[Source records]
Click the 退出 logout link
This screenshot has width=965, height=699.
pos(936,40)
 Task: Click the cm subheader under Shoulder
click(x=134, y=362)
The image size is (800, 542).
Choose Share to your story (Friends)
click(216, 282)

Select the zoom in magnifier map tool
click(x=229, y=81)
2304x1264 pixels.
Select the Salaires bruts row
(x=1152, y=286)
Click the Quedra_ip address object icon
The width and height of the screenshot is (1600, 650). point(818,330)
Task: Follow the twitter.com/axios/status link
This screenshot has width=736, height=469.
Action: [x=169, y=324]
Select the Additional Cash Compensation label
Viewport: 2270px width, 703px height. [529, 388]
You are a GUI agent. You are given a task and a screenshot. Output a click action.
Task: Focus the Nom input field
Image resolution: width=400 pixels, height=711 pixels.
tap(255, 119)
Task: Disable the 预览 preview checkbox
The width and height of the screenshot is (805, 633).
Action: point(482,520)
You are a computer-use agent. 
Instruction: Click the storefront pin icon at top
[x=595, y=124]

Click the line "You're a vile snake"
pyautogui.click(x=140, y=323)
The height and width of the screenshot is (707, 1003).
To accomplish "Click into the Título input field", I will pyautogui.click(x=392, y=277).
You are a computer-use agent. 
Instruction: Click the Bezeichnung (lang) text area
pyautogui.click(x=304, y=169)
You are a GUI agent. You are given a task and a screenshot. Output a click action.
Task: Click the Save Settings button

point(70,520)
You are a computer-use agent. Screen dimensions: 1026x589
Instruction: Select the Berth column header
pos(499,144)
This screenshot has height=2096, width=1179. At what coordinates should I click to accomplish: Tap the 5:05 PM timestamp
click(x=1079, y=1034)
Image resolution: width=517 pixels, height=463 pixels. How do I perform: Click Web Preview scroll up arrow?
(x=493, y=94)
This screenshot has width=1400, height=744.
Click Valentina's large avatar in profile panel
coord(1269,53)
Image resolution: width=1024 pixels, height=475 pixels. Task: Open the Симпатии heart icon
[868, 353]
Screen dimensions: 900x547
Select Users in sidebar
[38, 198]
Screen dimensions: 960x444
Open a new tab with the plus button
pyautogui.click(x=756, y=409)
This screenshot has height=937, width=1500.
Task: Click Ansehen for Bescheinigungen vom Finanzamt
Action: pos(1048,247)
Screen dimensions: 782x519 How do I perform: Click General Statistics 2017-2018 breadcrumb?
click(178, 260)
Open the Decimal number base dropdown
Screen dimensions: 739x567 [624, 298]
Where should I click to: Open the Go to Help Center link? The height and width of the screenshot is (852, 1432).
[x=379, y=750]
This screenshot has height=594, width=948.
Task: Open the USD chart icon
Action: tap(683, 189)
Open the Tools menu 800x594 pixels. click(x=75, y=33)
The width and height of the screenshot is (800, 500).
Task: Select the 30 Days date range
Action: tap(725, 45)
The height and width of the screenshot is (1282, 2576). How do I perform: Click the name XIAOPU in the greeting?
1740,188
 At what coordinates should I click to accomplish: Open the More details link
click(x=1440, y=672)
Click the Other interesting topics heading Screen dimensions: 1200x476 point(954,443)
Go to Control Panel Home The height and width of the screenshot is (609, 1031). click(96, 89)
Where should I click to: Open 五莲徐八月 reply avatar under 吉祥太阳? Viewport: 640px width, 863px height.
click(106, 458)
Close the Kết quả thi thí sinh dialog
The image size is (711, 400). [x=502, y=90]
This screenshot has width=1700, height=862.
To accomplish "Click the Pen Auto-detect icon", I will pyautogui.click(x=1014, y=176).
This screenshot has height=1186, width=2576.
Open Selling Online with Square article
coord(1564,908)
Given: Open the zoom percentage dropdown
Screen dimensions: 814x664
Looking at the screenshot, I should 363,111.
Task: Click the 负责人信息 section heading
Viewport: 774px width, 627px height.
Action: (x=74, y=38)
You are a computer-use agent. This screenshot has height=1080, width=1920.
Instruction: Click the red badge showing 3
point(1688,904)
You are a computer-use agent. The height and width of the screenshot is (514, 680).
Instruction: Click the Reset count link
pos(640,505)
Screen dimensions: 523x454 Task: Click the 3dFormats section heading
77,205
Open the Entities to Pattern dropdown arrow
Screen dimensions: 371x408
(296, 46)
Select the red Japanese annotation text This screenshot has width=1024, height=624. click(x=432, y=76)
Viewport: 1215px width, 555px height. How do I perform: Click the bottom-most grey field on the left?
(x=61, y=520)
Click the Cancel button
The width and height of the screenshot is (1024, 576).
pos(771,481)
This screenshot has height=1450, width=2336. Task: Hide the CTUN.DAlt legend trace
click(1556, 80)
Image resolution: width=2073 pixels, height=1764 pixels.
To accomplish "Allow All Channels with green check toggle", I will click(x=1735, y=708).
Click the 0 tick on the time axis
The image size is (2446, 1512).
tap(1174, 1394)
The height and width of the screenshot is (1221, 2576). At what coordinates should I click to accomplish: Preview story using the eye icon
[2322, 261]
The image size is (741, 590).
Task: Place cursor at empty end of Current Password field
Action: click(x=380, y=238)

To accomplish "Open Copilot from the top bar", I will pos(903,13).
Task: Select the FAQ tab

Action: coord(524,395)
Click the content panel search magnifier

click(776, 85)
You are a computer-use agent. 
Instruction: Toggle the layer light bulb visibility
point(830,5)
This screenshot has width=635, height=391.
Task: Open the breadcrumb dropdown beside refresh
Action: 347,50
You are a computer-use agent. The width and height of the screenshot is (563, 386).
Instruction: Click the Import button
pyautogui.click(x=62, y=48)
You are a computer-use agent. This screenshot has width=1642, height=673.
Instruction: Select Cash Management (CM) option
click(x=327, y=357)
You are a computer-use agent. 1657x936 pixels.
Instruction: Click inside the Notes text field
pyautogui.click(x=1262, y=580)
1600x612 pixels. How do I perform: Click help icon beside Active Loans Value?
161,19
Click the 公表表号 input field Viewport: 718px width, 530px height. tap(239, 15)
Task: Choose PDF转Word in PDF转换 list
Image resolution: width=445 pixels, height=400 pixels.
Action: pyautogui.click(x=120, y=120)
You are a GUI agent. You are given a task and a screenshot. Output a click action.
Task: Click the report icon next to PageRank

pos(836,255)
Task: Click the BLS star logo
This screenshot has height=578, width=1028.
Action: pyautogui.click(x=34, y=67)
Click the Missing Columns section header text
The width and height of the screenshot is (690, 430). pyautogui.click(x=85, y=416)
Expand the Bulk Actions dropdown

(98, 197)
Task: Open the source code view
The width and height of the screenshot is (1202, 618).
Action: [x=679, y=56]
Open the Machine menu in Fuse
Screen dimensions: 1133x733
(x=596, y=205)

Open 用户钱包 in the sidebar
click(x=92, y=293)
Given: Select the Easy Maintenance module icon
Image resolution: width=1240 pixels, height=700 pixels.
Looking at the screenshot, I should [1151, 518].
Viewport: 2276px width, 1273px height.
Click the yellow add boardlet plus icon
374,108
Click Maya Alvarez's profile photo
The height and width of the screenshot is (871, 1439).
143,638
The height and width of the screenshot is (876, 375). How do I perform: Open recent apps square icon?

→ Task description: Copy all of the rows above verbatim.

→ Full solution:
Click the 退出 logout link
This screenshot has width=965, height=699.
pos(936,40)
 Task: Click the cm subheader under Shoulder
click(x=134, y=362)
The image size is (800, 542).
Choose Share to your story (Friends)
click(216, 282)

Select the zoom in magnifier map tool
click(x=229, y=81)
2304x1264 pixels.
Select the Salaires bruts row
(x=1152, y=286)
Click the Quedra_ip address object icon
The width and height of the screenshot is (1600, 650). point(818,330)
Task: Follow the twitter.com/axios/status link
This screenshot has width=736, height=469.
Action: [x=169, y=324]
Select the Additional Cash Compensation label
Viewport: 2270px width, 703px height. [529, 388]
You are a GUI agent. You are given a task and a screenshot. Output a click action.
Task: Focus the Nom input field
Image resolution: width=400 pixels, height=711 pixels.
tap(255, 119)
Task: Disable the 预览 preview checkbox
The width and height of the screenshot is (805, 633).
Action: point(482,520)
You are a computer-use agent. 
Instruction: Click the storefront pin icon at top
[x=595, y=124]

Click the line "You're a vile snake"
pyautogui.click(x=140, y=323)
The height and width of the screenshot is (707, 1003).
To accomplish "Click into the Título input field", I will pyautogui.click(x=392, y=277).
You are a computer-use agent. 
Instruction: Click the Bezeichnung (lang) text area
pyautogui.click(x=304, y=169)
You are a GUI agent. You are given a task and a screenshot. Output a click action.
Task: Click the Save Settings button

point(70,520)
You are a computer-use agent. Screen dimensions: 1026x589
Instruction: Select the Berth column header
pos(499,144)
This screenshot has height=2096, width=1179. At what coordinates should I click to accomplish: Tap the 5:05 PM timestamp
click(x=1079, y=1034)
Image resolution: width=517 pixels, height=463 pixels. How do I perform: Click Web Preview scroll up arrow?
(x=493, y=94)
This screenshot has width=1400, height=744.
Click Valentina's large avatar in profile panel
coord(1269,53)
Image resolution: width=1024 pixels, height=475 pixels. Task: Open the Симпатии heart icon
[868, 353]
Screen dimensions: 900x547
Select Users in sidebar
[38, 198]
Screen dimensions: 960x444
Open a new tab with the plus button
pyautogui.click(x=756, y=409)
This screenshot has height=937, width=1500.
Task: Click Ansehen for Bescheinigungen vom Finanzamt
Action: pos(1048,247)
Screen dimensions: 782x519 How do I perform: Click General Statistics 2017-2018 breadcrumb?
click(178, 260)
Open the Decimal number base dropdown
Screen dimensions: 739x567 [624, 298]
Where should I click to: Open the Go to Help Center link? The height and width of the screenshot is (852, 1432).
[x=379, y=750]
This screenshot has height=594, width=948.
Task: Open the USD chart icon
Action: tap(683, 189)
Open the Tools menu 800x594 pixels. click(x=75, y=33)
The width and height of the screenshot is (800, 500).
Task: Select the 30 Days date range
Action: tap(725, 45)
The height and width of the screenshot is (1282, 2576). How do I perform: Click the name XIAOPU in the greeting?
1740,188
 At what coordinates should I click to accomplish: Open the More details link
click(x=1440, y=672)
Click the Other interesting topics heading Screen dimensions: 1200x476 point(954,443)
Go to Control Panel Home The height and width of the screenshot is (609, 1031). click(96, 89)
Where should I click to: Open 五莲徐八月 reply avatar under 吉祥太阳? Viewport: 640px width, 863px height.
click(106, 458)
Close the Kết quả thi thí sinh dialog
The image size is (711, 400). [x=502, y=90]
This screenshot has width=1700, height=862.
To accomplish "Click the Pen Auto-detect icon", I will pyautogui.click(x=1014, y=176).
This screenshot has height=1186, width=2576.
Open Selling Online with Square article
coord(1564,908)
Given: Open the zoom percentage dropdown
Screen dimensions: 814x664
Looking at the screenshot, I should 363,111.
Task: Click the 负责人信息 section heading
Viewport: 774px width, 627px height.
Action: (x=74, y=38)
You are a computer-use agent. This screenshot has height=1080, width=1920.
Instruction: Click the red badge showing 3
point(1688,904)
You are a computer-use agent. The height and width of the screenshot is (514, 680).
Instruction: Click the Reset count link
pos(640,505)
Screen dimensions: 523x454 Task: Click the 3dFormats section heading
77,205
Open the Entities to Pattern dropdown arrow
Screen dimensions: 371x408
(296, 46)
Select the red Japanese annotation text This screenshot has width=1024, height=624. click(x=432, y=76)
Viewport: 1215px width, 555px height. How do I perform: Click the bottom-most grey field on the left?
(x=61, y=520)
Click the Cancel button
The width and height of the screenshot is (1024, 576).
pos(771,481)
This screenshot has height=1450, width=2336. Task: Hide the CTUN.DAlt legend trace
click(1556, 80)
Image resolution: width=2073 pixels, height=1764 pixels.
To accomplish "Allow All Channels with green check toggle", I will click(x=1735, y=708).
Click the 0 tick on the time axis
The image size is (2446, 1512).
tap(1174, 1394)
The height and width of the screenshot is (1221, 2576). At what coordinates should I click to accomplish: Preview story using the eye icon
[2322, 261]
The image size is (741, 590).
Task: Place cursor at empty end of Current Password field
Action: click(x=380, y=238)

To accomplish "Open Copilot from the top bar", I will pos(903,13).
Task: Select the FAQ tab

Action: coord(524,395)
Click the content panel search magnifier

click(776, 85)
You are a computer-use agent. 
Instruction: Toggle the layer light bulb visibility
point(830,5)
This screenshot has width=635, height=391.
Task: Open the breadcrumb dropdown beside refresh
Action: 347,50
You are a computer-use agent. The width and height of the screenshot is (563, 386).
Instruction: Click the Import button
pyautogui.click(x=62, y=48)
You are a computer-use agent. This screenshot has width=1642, height=673.
Instruction: Select Cash Management (CM) option
click(x=327, y=357)
You are a computer-use agent. 1657x936 pixels.
Instruction: Click inside the Notes text field
pyautogui.click(x=1262, y=580)
1600x612 pixels. How do I perform: Click help icon beside Active Loans Value?
161,19
Click the 公表表号 input field Viewport: 718px width, 530px height. tap(239, 15)
Task: Choose PDF转Word in PDF转换 list
Image resolution: width=445 pixels, height=400 pixels.
Action: pyautogui.click(x=120, y=120)
You are a GUI agent. You are given a task and a screenshot. Output a click action.
Task: Click the report icon next to PageRank

pos(836,255)
Task: Click the BLS star logo
This screenshot has height=578, width=1028.
Action: pyautogui.click(x=34, y=67)
Click the Missing Columns section header text
The width and height of the screenshot is (690, 430). pyautogui.click(x=85, y=416)
Expand the Bulk Actions dropdown

(98, 197)
Task: Open the source code view
The width and height of the screenshot is (1202, 618).
Action: [x=679, y=56]
Open the Machine menu in Fuse
Screen dimensions: 1133x733
(x=596, y=205)

Open 用户钱包 in the sidebar
click(x=92, y=293)
Given: Select the Easy Maintenance module icon
Image resolution: width=1240 pixels, height=700 pixels.
Looking at the screenshot, I should [1151, 518].
Viewport: 2276px width, 1273px height.
Click the yellow add boardlet plus icon
374,108
Click Maya Alvarez's profile photo
The height and width of the screenshot is (871, 1439).
143,638
The height and width of the screenshot is (876, 375). How do I perform: Open recent apps square icon?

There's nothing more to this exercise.